2.注記事項(重要な後発事象)に記載されているとおり、会社は、2025年4月17日開催の取締役会において、オールジヤパンガード株式会社の発行済全株式を取得し、子会社化することを決議した。また、同日付で株式譲渡契約を締結し、2025年4月25日付で全株式を取得した。
当該事項は、当監査法人の意見に影響を及ぼすものではない。
監査上の主要な検討事項
監査上の主要な検討事項とは、当事業年度の財務諸表の監査において、監査人が職業的専門家として特に重要であると判断した事項である。監査上の主要な検討事項は、財務諸表全体に対する監査の実施過程及び監査意見の形成において対応した事項であり、当監査法人は、当該事項に対して個別に意見を表明するものではない。

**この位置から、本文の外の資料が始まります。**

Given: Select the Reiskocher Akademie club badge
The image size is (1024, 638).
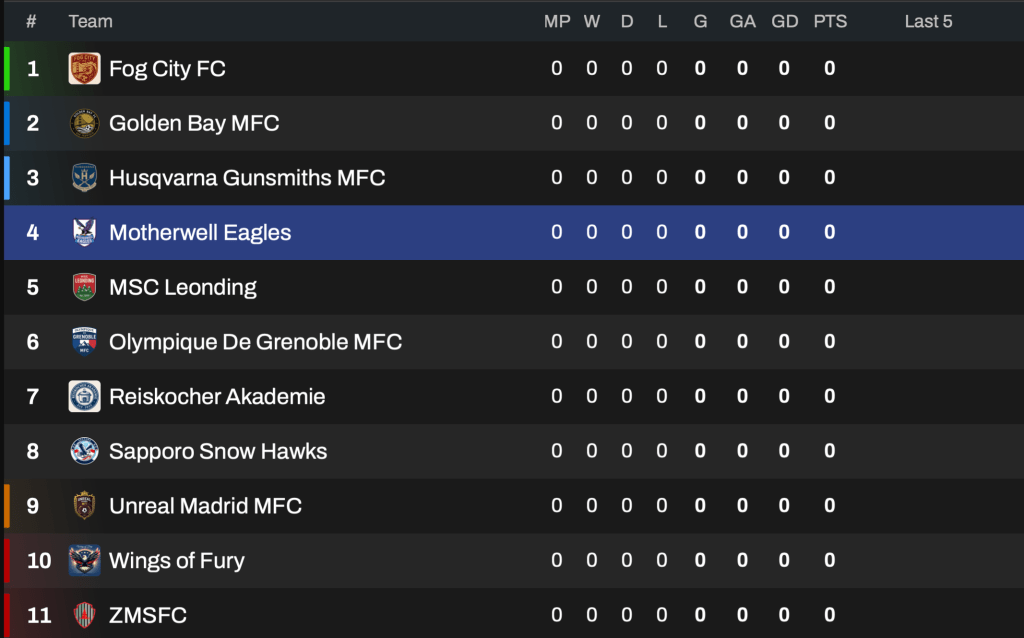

株式会社ツナググループ・ホールディングスの株式の取得
連結財務諸表の監査報告書に記載されている監査上の主要な検討事項(株式会社ツナググループ・ホールディングスの株式の取得)と実質的に同一内容であるため、記載を省略している。
その他の記載内容
その他の記載内容は、有価証券報告書に含まれる情報のうち、連結財務諸表及び財務諸表並びにこれらの監査報告書以外の情報である。経営者の責任は、その他の記載内容を作成し開示することにある。また、監査等委員会の責任は、その他の記載内容の報告プロセスの整備及び運用における取締役の職務の執行を監視することにある。
当監査法人の財務諸表に対する監査意見の対象にはその他の記載内容は含まれておらず、当監査法人はその他の記載内容に対して意見を表明するものではない。
財務諸表監査における当監査法人の責任は、その他の記載内容を通読し、通読の過程において、その他の記載内容と財務諸表又は当監査法人が監査の過程で得た知識との間に重要な相違があるかどうか検討すること、また、そのような重要な相違以外にその他の記載内容に重要な誤りの兆候があるかどうか注意を払うことにある。
当監査法人は、実施した作業に基づき、その他の記載内容に重要な誤りがあると判断した場合には、その事実を報告することが求められている。
その他の記載内容に関して、当監査法人が報告すべき事項はない。
財務諸表に対する経営者及び監査等委員会の責任
経営者の責任は、我が国において一般に公正妥当と認められる企業会計の基準に準拠して財務諸表を作成し適正に表示することにある。これには、不正又は誤謬による重要な虚偽表示のない財務諸表を作成し適正に表示するために経営者が必要と判断した内部統制を整備及び運用することが含まれる。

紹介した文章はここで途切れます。